A long marriage is two people trying to dance a
duet and two solos at the same time.

-Anne Taylor
Fleming


Thursday, March 4, 2010

A change is gonna come...

Last night while watching Lilly Scott perform a beautiful rendition of Sam Cooke's "A Change is Gonna Come" on American Idol, I was moved by one verse of the song:
"There been times that I thought I wouldn't last for long
Now think I'm able to carry on
It's been a long, a long time coming but I know
A change gon' come, oh yes it will"
Although I have heard this song many times before, it meant something different to me last night. Perhaps it has to do with the change that is happening in my life right now. You see, today is my last day at the job I have had for over five years. I am moving on to what I think will be my career instead of just my "job". Its not only an opportunity that will benefit me, but one that will benefit my little family and our future to come. I am so excited for the possibilities. I cant wait to learn new things, meet new people, prove myself and GROW.

So why did that particular verse of that particular song affect me, you ask?? Well, I’m leaving a company that I plateaued at five years ago. I was never given the opportunity to learn and grow. I was never challenged. I was never treated as an asset. And for five years now, I have been in a rut...going about my daily routine with no excitement, no motivation and no encouragement (of course this only applies to my work life, not my personal life). Of course I have looked for other jobs along the way, but the state of the job market and economy didn’t seem to help matters. There have been times that I have wanted to quit or give up because of how unhappy my job made me. But where would that have gotten me?? And so I continued on in my mundane day to day routine, believing (hoping and praying) that one day, a change was going to come. And now it has...and I will carry on...and it will be amazing.

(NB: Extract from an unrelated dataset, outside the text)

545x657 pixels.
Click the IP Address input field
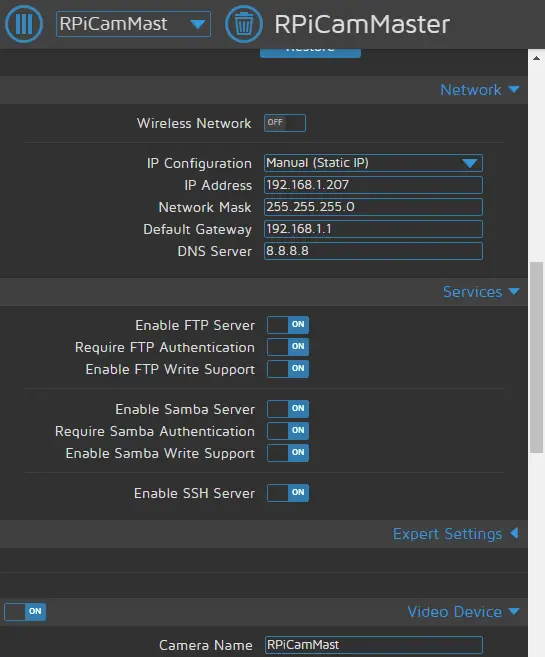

I’m not sure I could have kept believing things would get better if it wasn’t for my incredible friends and family, giving me the encouragement and positivity I wasn’t receiving at my job. I will be forever grateful for each of them. My parents for always telling me I deserve better and am worth more. My husband J.R. for pushing me to keep trying. My Aunt Vicki for sending me every job posting she came across. My friend Lauren for helping me prep the night before my interview. But I think most of all, my best friend Erica for believing in me enough to recommend me for the position. With people like this in your life, its hard not to be happy.